Member of the New York State Senate from the 1st district
- Incumbent
- Assumed office January 1, 2021
- Preceded by: Kenneth LaValle

Member of the New York State Assembly from the 2nd district
- In office November 6, 2013 – December 31, 2020
- Preceded by: Daniel Losquadro
- Succeeded by: Jodi Giglio

Personal details
- Born: September 14, 1970 (age 55) Brookhaven, New York, U.S.
- Party: Republican
- Spouse: Tracy Palumbo
- Children: 2
- Alma mater: Lafayette College (BA) St. John's University (JD)
- Website: Official website

= Anthony Palumbo =

American politician (born 1970)

Anthony Howard Palumbo (born September 14, 1970) is an American Republican Party politician who currently represents the 1st district of the New York State Senate. He previously served as a member of the New York State Assembly.

Palumbo attended high school at Patchogue-Medford High School where he starred as a baseball player earning an athletic scholarship to Lafayette College. In 1992, Palumbo was named to the All-Patriot League baseball team. In 1994 Palumbo graduated with a bachelor's degree in Government and Law from Lafayette College.

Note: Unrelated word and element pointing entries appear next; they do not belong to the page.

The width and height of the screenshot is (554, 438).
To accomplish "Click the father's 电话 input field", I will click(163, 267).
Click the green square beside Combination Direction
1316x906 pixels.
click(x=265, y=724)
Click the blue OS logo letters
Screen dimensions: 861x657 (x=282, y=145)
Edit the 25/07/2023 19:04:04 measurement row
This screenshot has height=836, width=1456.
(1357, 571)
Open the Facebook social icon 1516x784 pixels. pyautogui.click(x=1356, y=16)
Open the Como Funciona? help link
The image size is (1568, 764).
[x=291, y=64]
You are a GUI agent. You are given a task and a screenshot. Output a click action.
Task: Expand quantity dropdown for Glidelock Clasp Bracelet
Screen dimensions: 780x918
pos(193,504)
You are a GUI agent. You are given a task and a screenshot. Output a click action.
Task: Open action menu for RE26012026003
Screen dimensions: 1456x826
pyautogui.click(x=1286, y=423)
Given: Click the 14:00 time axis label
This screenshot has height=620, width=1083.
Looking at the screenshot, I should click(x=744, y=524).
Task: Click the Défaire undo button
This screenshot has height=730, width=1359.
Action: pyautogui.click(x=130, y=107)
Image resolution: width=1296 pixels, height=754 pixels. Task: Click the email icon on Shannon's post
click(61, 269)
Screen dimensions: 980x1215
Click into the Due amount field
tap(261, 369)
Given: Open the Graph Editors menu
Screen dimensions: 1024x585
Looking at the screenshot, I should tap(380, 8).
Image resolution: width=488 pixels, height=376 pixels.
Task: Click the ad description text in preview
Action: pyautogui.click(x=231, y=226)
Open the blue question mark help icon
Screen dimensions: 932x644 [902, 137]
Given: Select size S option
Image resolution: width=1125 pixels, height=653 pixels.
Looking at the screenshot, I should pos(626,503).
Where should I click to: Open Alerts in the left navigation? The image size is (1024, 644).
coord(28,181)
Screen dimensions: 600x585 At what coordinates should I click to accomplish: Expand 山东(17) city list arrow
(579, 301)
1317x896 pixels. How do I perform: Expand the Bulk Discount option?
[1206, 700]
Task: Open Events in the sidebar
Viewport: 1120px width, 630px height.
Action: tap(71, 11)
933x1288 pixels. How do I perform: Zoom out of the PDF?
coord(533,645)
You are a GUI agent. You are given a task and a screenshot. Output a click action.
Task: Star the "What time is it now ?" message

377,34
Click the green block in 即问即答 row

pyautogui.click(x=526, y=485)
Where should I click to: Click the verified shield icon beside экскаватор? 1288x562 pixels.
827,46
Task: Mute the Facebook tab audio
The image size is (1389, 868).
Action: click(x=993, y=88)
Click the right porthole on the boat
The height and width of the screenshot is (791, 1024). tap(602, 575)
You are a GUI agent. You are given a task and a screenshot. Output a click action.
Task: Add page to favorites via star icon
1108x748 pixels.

He attended the St. John's University School of Law and after his graduation in 1998 immediately began his career in public service as an assistant district attorney. He was eventually promoted to the position of trial supervisor to the five eastern Suffolk County towns under District Attorney Thomas Spota. He left the District Attorney's office in 2004 to open a small law practice in Mattituck, New York.

Palumbo resides in New Suffolk, New York with his wife Tracy and two children.

== Career ==

=== New York State Assembly ===
In 2013, in his first political campaign, Palumbo defeated Democrat John McManmon with 57% of the vote for the open 2nd Assembly District seat. In 2014 he ran for re-election against Democratic challenger Thomas Schirilo and won with 63% of the vote. He was re-elected again in 2016 and 2018.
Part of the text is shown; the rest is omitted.